When you want to work with a date in Java Script, you need to create a Date object. The code shown below creates a Date object and uses it to display today's date in a message box.

var today = new Date();

If you want to follow along and get some hands-on experience, create a new file in Windows Notepad or your favorite ASCII text editor and type in the html code shown below.

<script type="text/javascript">

... JavaScript code here ...


Save the file with the extension .htm. For each example, replace the text "... JavaScript code here ..." with the example code. Resave the file, then double-click on the file name to execute the example.

If you're using Internet Explorer, you'll receive the message "Internet Explorer has restricted this webpage from running scripts". Right-click on the message and in the popup menu that appears, select "Allow Blocked Content...". This is how Microsoft Expects to protect Windows, by making it annoying and unusable.

The Date object constructor reads the computers internal clock. The internal value in a Date object is the number of milliseconds since midnight January 1, 1970 in GMT (Greenwich Mean Time).

::::::::::

> **ACTIVITY 1**
Reproduce everything in the JavaScript date tutorial from "var today = new" down to "code shown below.".
> **ACTIVITY 2**
Answer these questions using the JavaScript date tutorial:
(a) What file extension should the file be saved with?
(b) In Internet Explorer, which option should be selected from the popup menu after right-clicking the message?
(c) The internal value in a Date object is the number of milliseconds since what moment?
> **ACTIVITY 3**
In the JavaScript date tutorial, list every action the reader is told to perform in the paragraph that begins "Save the file with the extension .htm."

> **STORED DATA**

::::::::::

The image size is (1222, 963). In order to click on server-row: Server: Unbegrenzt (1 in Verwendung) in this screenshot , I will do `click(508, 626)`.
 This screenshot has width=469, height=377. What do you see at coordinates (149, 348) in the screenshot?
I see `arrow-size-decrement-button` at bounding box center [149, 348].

::::::::::

> **ANSWER BOX 1**
var today = new Date();

If you want to follow along and get some hands-on experience, create a new file in Windows Notepad or your favorite ASCII text editor and type in the html code shown below.

> **ANSWER BOX 2**
(a) .htm
(b) "Allow Blocked Content..."
(c) Midnight January 1, 1970 in GMT (Greenwich Mean Time)

> **ANSWER BOX 3**
- Save the file with the extension .htm.
- Replace the text "... JavaScript code here ..." with the example code.
- Resave the file.
- Double-click on the file name to execute the example.